Мечтая о Книге Гиннесса, он пил керосин ведрами и однажды, не рассчитав дозы дизтоплива, которое хотел сделать лекарством от СПИДа, умер.
Люди его забыли, только Сабрина, в очередной раз приезжая в Москву, всегда вспоминает его — такого прикольного, но очень странного русского.
Судьба барабанщика
Мой одноклассник Петляков был из неблагополучной семьи. Неблагополучными были его мама, уборщица в нашей школе, сам Петляков и его бабушка, ударница первых пятилеток.
У Петлякова имелось всего пять пальцев: два на одной руке и три на другой. Худой, плохо одетый инвалид в нашей образцово-показательной школе считался пятном на ее репутации.
Его мерзкое поведение состояло в том, что он плохо писал прописи, без выражения читал стихи и на физкультуре нечетко выполнял упражнение «Прыжок через козла».
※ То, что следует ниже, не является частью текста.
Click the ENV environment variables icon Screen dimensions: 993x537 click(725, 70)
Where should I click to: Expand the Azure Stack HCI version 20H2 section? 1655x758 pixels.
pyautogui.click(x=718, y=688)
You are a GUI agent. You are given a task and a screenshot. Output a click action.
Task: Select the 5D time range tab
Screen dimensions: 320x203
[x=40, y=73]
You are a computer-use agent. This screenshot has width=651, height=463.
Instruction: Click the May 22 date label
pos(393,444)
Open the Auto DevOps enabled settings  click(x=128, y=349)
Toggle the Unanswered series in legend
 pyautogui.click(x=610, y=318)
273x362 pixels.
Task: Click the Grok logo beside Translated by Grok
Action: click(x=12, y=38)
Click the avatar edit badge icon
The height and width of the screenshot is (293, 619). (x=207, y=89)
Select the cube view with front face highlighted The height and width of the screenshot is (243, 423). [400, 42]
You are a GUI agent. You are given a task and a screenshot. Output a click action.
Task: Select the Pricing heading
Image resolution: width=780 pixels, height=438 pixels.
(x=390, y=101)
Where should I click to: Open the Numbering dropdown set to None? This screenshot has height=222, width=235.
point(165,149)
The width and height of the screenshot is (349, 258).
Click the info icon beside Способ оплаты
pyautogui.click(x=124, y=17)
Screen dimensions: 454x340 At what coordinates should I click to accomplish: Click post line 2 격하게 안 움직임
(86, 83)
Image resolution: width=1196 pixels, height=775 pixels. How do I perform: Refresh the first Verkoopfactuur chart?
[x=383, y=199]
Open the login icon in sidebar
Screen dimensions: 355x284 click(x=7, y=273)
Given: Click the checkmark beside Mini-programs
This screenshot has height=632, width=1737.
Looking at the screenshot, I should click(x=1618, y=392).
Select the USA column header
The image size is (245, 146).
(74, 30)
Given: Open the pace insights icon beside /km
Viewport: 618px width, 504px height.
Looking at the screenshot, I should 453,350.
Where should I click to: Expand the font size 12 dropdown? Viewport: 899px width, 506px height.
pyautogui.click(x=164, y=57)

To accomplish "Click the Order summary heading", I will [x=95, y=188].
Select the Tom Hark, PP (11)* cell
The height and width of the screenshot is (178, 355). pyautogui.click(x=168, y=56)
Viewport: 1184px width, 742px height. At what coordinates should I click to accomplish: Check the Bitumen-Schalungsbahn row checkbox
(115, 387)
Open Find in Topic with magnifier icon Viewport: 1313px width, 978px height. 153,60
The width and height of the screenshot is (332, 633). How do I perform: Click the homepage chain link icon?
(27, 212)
Он мог не ходить на физкультуру, но желал быть как все, однако все не очень этого хотели.
Он мечтал быть барабанщиком, я учил его в пионерской комнате, и он выбивал дробь часами, но его выгнали: он не был пионером, в стране не нашлось красного куска тряпки для Петлякова, позорившего своим видом и поведением строй юных ленинцев.
В четырнадцать лет он понял, что со здоровой частью общества ему не по пути — он немного хромал и шел строем не в ногу.
Петляков сдался, нашел себе друзей в санатории, где два раза в год проходил освидетельствование на предмет своего родового увечья: а не выросли вдруг новые пальцы? Заодно он имел возможность там подкормиться.
В санатории его товарищи по несчастьям давно поняли, что их место за забором, подальше от глаз. Их вид омрачал светлый образ советского школьника, и их собрали вместе, чтобы никто никому не завидовал.
Петляков быстро научился пить, курить и даже попробовал вкус пионерского тела девочки, страдающей жестоким полиомиелитом.
С нового учебного года в нашем классе появился законченный негодяй Петляков.
Его титанические усилия быть как все в нормальной школе оказались тщетны, и он стал таким, каким его сделали добрые руки педколлектива.
Пару раз он попал в милицию за курение, а за плевок в физрука, осмеявшего его игру в настольный теннис, его исключили из школы, несмотря на слезы его матери, а также то обстоятельство, что она стирала белье директору школы.